Energy conservation and reversibility during thermodynamic changes of state in superconductors: Joule heat vs. magnetocaloric cooling

TL;DR

This paper investigates the thermodynamic processes in superconductors during state changes, revealing that normal currents cause Joule heating and magnetocaloric cooling, which together ensure energy conservation and reversibility but lead to temperature inhomogeneities.

Contribution

It demonstrates that normal currents in superconductors produce both Joule heating and magnetocaloric cooling, balancing each other and preserving thermodynamic reversibility, a previously overlooked aspect.

Findings

Normal currents cause Joule heating and magnetocaloric cooling.

These processes balance each other, ensuring reversibility.

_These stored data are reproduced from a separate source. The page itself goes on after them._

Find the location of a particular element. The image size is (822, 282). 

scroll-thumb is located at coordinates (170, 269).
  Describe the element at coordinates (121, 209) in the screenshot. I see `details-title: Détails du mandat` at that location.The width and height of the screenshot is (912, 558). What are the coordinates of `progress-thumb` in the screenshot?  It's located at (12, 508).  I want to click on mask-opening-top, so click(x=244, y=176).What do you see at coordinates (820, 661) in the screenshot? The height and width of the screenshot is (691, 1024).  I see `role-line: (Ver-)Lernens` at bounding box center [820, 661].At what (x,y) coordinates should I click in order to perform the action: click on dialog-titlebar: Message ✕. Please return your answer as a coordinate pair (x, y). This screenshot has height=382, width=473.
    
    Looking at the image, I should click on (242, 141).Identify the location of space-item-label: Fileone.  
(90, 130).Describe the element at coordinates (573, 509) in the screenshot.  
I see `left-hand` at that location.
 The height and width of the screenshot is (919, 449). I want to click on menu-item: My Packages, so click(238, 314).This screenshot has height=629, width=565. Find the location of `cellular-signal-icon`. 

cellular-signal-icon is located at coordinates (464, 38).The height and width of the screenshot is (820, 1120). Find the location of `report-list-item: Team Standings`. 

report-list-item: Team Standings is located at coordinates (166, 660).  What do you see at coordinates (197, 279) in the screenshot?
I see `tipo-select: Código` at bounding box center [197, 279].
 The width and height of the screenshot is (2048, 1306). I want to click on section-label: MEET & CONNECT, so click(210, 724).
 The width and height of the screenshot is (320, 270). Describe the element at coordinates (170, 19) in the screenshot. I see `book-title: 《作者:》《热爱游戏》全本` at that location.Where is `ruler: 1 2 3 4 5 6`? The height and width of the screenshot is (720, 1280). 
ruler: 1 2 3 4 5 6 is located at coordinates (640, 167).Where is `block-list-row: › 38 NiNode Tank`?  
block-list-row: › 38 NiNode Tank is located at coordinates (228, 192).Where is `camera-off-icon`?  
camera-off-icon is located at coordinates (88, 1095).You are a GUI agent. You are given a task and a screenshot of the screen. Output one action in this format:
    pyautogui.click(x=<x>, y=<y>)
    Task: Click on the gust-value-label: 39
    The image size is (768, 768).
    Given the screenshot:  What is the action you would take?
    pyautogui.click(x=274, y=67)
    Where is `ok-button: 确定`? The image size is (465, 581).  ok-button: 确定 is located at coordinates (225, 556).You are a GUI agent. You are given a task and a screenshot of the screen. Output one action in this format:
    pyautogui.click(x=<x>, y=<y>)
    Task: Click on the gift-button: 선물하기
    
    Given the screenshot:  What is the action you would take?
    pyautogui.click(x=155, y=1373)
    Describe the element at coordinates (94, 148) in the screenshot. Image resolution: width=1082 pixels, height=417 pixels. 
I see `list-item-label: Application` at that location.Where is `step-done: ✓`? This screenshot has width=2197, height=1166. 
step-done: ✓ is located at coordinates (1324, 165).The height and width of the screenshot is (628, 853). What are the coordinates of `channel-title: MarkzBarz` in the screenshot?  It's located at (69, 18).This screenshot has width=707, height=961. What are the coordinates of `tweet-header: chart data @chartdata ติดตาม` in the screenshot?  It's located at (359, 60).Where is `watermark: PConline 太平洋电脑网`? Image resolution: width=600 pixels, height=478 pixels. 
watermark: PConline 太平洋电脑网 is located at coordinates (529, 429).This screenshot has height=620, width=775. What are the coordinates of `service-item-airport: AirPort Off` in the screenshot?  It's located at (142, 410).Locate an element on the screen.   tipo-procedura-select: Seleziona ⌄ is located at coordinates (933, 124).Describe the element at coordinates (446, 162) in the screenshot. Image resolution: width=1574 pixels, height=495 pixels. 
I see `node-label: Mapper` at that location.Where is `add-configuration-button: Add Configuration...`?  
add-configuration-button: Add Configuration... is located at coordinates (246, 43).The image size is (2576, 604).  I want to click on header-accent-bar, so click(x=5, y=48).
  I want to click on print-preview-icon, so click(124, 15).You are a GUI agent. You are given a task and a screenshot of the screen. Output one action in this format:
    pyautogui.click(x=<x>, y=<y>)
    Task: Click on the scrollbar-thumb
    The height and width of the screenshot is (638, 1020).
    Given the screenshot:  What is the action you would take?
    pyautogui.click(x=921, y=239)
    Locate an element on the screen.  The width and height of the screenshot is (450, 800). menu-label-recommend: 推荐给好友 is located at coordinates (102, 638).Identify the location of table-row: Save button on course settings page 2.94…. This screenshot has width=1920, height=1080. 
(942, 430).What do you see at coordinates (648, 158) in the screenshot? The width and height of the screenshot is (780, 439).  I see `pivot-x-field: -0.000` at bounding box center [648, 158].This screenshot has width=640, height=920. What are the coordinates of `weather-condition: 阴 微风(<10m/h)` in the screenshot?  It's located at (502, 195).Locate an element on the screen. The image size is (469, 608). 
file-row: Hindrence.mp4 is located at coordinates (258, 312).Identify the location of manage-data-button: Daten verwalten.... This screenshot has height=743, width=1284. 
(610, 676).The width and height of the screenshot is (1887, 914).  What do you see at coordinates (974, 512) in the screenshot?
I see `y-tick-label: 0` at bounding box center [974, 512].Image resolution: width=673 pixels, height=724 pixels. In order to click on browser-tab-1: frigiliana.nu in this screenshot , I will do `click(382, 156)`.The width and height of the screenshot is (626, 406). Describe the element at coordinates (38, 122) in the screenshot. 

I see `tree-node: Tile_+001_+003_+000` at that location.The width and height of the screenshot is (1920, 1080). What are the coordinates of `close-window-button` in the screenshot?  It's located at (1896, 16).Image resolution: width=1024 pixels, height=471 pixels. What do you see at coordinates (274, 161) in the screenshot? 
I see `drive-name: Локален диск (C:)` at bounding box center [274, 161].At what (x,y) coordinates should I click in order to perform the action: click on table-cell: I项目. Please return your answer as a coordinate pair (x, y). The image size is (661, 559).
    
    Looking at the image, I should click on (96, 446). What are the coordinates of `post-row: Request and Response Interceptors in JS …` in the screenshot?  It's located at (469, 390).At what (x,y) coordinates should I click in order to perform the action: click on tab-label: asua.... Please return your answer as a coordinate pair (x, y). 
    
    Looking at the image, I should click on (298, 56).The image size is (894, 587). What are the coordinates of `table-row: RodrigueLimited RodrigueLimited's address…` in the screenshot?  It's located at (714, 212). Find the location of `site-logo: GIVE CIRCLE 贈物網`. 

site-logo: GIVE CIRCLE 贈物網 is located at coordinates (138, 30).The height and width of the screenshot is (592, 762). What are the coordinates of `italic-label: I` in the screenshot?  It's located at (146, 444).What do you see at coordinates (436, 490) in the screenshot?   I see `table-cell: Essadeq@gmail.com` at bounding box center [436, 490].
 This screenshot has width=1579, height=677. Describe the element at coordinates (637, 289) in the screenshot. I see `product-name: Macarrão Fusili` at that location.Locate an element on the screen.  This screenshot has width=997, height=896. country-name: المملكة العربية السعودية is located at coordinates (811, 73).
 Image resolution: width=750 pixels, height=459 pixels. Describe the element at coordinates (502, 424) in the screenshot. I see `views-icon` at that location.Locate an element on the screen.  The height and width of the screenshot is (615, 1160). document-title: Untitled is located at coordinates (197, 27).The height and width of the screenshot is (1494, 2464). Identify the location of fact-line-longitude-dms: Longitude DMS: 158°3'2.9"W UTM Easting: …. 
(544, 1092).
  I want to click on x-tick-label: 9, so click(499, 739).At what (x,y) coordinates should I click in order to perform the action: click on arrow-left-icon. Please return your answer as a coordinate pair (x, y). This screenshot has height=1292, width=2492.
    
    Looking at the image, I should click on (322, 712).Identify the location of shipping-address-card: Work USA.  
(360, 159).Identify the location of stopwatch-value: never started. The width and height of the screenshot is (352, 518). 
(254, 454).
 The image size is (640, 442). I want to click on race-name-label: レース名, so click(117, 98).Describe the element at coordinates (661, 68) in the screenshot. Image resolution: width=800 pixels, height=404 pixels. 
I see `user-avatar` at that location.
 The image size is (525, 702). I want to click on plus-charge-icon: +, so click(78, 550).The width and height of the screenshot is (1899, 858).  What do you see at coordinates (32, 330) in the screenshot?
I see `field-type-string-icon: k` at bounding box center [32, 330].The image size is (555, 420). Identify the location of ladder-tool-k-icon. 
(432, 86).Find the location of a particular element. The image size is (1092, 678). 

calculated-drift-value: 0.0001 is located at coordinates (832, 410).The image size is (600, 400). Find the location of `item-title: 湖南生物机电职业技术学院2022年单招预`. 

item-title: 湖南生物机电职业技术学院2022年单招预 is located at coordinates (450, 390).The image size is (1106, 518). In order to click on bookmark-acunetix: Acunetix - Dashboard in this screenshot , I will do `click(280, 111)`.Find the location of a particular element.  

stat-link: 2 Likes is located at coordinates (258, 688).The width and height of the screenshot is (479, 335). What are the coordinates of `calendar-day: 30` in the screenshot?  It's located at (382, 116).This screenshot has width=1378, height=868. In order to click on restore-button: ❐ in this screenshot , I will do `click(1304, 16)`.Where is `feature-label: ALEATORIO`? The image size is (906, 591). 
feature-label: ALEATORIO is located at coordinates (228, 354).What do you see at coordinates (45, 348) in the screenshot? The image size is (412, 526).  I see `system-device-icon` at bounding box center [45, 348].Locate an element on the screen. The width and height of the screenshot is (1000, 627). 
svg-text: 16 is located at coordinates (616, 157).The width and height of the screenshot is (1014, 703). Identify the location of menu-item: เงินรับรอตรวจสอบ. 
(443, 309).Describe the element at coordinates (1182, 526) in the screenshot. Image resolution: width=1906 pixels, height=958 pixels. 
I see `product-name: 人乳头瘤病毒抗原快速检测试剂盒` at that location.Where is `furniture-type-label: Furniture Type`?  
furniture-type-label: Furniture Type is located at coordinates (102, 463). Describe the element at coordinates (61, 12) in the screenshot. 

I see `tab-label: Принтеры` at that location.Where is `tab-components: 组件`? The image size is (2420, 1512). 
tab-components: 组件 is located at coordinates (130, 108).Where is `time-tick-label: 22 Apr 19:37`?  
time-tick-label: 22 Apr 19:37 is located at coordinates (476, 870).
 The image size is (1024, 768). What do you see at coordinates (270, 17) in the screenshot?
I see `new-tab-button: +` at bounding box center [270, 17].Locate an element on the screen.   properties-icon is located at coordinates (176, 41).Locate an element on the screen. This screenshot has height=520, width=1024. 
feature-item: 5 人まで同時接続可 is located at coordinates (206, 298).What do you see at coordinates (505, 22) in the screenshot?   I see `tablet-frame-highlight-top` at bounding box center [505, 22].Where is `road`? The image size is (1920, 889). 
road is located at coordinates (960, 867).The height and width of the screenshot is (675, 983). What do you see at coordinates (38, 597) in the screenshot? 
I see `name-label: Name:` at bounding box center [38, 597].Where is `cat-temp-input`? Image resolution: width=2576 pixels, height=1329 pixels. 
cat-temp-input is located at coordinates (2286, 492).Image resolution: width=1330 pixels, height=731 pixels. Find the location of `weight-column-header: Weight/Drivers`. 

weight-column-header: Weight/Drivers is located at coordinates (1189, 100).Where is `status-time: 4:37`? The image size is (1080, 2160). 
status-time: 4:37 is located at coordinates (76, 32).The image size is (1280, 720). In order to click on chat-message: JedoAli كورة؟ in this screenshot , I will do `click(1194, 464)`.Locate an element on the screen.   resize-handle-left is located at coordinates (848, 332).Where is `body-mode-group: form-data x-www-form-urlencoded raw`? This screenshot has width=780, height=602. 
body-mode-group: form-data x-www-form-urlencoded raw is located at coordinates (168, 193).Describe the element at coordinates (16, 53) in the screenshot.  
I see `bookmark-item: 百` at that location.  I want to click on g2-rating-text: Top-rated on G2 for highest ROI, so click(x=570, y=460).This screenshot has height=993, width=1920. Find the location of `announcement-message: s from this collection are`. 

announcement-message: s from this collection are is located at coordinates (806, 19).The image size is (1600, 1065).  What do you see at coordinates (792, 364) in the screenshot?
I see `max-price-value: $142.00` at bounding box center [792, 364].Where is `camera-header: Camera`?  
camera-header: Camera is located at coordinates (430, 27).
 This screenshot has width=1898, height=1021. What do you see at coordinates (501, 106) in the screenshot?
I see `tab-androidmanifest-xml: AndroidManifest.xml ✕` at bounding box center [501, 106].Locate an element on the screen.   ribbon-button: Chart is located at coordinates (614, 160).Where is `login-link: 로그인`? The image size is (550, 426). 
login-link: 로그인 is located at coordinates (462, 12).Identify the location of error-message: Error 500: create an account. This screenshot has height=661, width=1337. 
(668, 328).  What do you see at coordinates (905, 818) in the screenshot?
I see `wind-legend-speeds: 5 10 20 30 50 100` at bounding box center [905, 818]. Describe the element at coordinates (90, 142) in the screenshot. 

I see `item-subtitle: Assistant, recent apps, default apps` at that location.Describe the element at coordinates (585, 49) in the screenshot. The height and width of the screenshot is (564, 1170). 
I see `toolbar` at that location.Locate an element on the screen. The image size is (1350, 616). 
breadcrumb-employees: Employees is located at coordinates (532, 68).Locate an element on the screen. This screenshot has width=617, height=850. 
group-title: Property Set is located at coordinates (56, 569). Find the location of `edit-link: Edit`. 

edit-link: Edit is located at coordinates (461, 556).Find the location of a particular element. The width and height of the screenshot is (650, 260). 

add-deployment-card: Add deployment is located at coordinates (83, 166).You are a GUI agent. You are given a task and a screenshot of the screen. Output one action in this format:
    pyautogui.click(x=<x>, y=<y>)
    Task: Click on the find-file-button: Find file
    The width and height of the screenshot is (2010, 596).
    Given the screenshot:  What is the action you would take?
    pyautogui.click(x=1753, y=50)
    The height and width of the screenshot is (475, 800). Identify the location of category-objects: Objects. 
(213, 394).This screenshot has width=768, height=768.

Temperature inhomogeneities are expected at the transition to superconductivity.

Abstract

In the Meissner phase of a superconductor, an external constant magnetic field is shielded by circulating persistent zero-resistance supercurrents that are formed by Cooper pairs. However, a thermodynamic change of state within this phase, such as cooling or heating, inevitably generates normal currents of thermally excited unpaired charge carriers, induced by the time-dependent variations in the local magnetic field. They not only lead to deviations of the magnetic-field distribution from textbook Meissner profiles but also cause dissipative Joule heating. This sharply contradicts the expected reversibility of a truly thermodynamic superconducting state, a fact that has largely been overlooked in the literature. We show that these normal currents also produce a magnetocaloric cooling, which in total instantaneously and precisely compensates for the dissipated heat, thus ensuring overall energy conservation and reversibility. However, the Joule heating and magnetocaloric cooling processes are spatially distinct and should therefore lead to temperature inhomogeneities. We quantify these effects assuming realistic material parameters and conclude that they are challenging to measure with current experimental techniques. Significant temperature gradients are expected only directly at the first-order transition to the superconducting state, where the discontinuous flux expulsion should induce normal currents that are much larger than those deep in the Meissner phase. We also argue that the underlying physics in superconductors is fundamentally identical to that of thermomagnetic generators, where electromechanical work can be extracted from magnetized matter subjected to thermal cycles, and where the magnetocaloric cooling is balanced by the heat supplied from an external thermal reservoir.